Assessment of dietary intakes of nineteen pesticide residues among five socioeconomic sections of Hyderabad—a total diet study approach

Total diet study approach was used to assess the dietary intakes of pesticide residues among the select population in Hyderabad. When assessed by a food frequency questionnaire, it was found that the food intakes varied among five socioeconomic sections (SES). Therefore, we intended to compare the intakes of pesticide residues through these foods among the five SES. A total of 195 foods from different markets were collected and analyzed for 19 pesticides. The residues were analyzed with a gas chromatograph and were confirmed with mass spectrometry. About 51 % of the samples were detected with one or more residues. Thirteen out of the 19 residues were present in levels above detection limits in various concentrations. The median concentrations of the residues in all the samples tested, ranged from 0.00010 to 0.33 mg/kg.
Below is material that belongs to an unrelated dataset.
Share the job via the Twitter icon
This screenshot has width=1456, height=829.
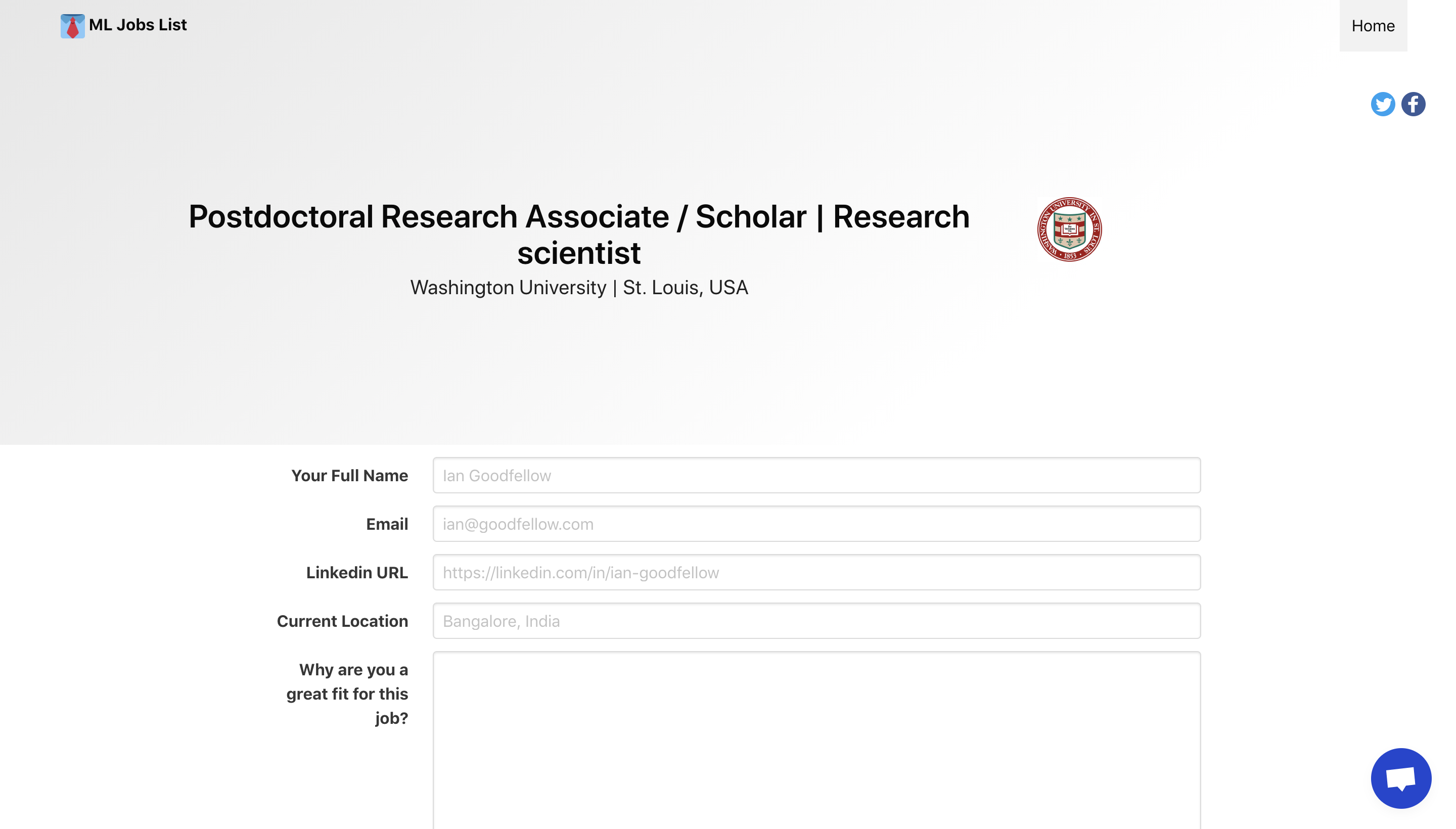(x=1382, y=104)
Highest median concentration was for β-HCH in water samples. Exposures to all the residues were below the respective ADIs at both mean and 95th percentile levels of food intakes with highest estimated dietary intakes (EDIs) of β-HCH in both the cases. The EDIs of β-HCH were the highest among all the residues at both the intake levels among all the SES. The EDIs of β-HCH were significantly higher in lower SES than higher SES possibly due to the consumption of rice cooked in water contaminated with β-HCH. EDIs for other residues did not differ significantly among the five SES.